21.fg4?! leads to complicated positions that should objectively favour White but that Black often ends up winning in practice. After 21...Nxe4 22.Nxa8 Qxa8, at the price of an exchange you have broken White's pawn chain and can expect active piece play.

The text 21.Nxa8! is much stronger and should have brought White a clear advantage if after 21...g3 he had not touched this pawn but continued 22.Nc7!

Then: 22...gf2 23.Rf2 gives a decisive material advantage for White, who can continue with Bf1, Rfc2 and Ne6 without being bothered by any counterplay by Black.

22...Nh5 is usually countered with 23.Kh1! Qh4 24.Bg1 gh2 25.Bf2, but here White even have the simpler 23.Ne6! Qh4 24.h3, when there is no ...Bxh3 sacrifice available and Black's attack is not at all in time.

22...gh2 yields nothing serious after either 23.Kh1 or 23.Kxh2.

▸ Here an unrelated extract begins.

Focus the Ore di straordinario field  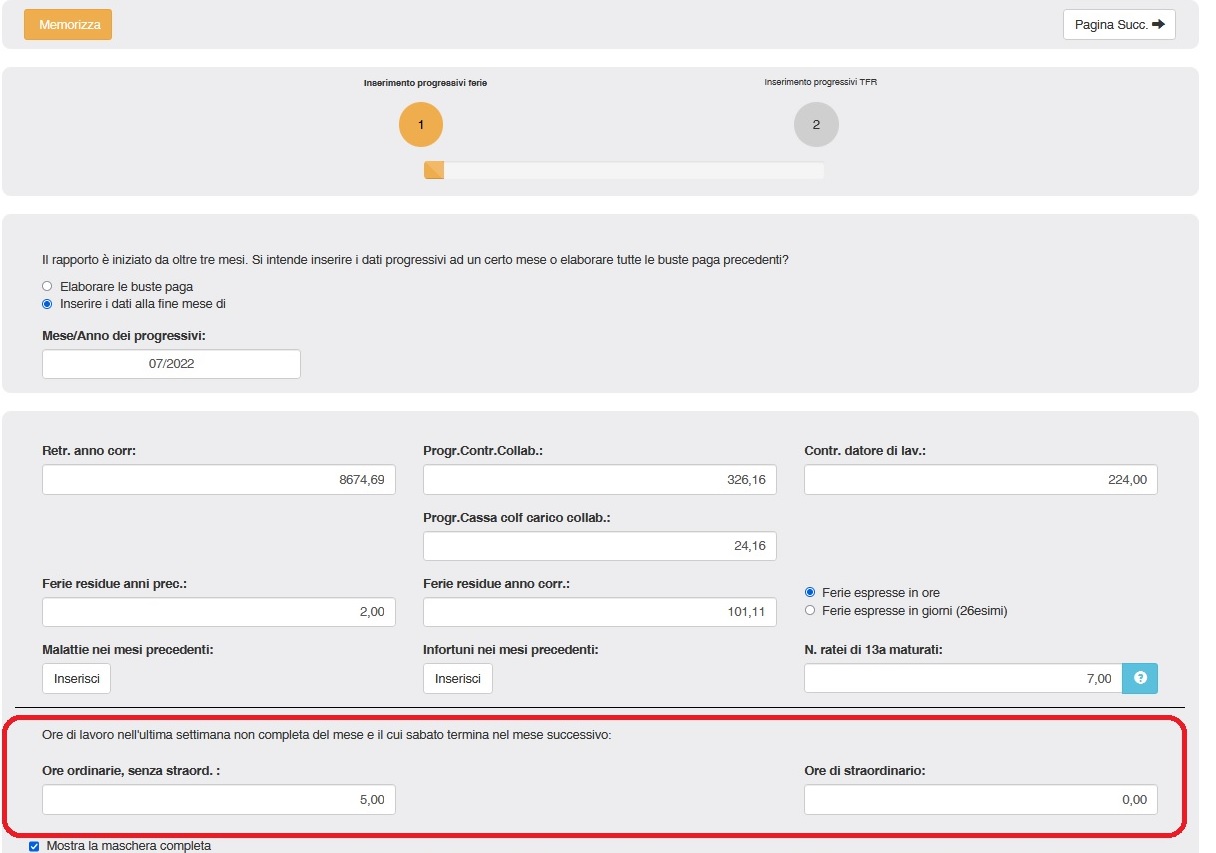coord(980,800)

Black's mistake came earlier, probably with 18...Bf8 which is just too slow.

0

I would be pretty happy with my position after 21. fxg4. At least, I think it's even more favourable than 21. Nxa8. The central pawns are just too strong and can become ddangerous if you manage to play ...e4 (your opponent had no good way of preventing it). You will also have several plans based on pressure on d5 and/or a kingside attack. Still, concrete analysis is required for a definite answer.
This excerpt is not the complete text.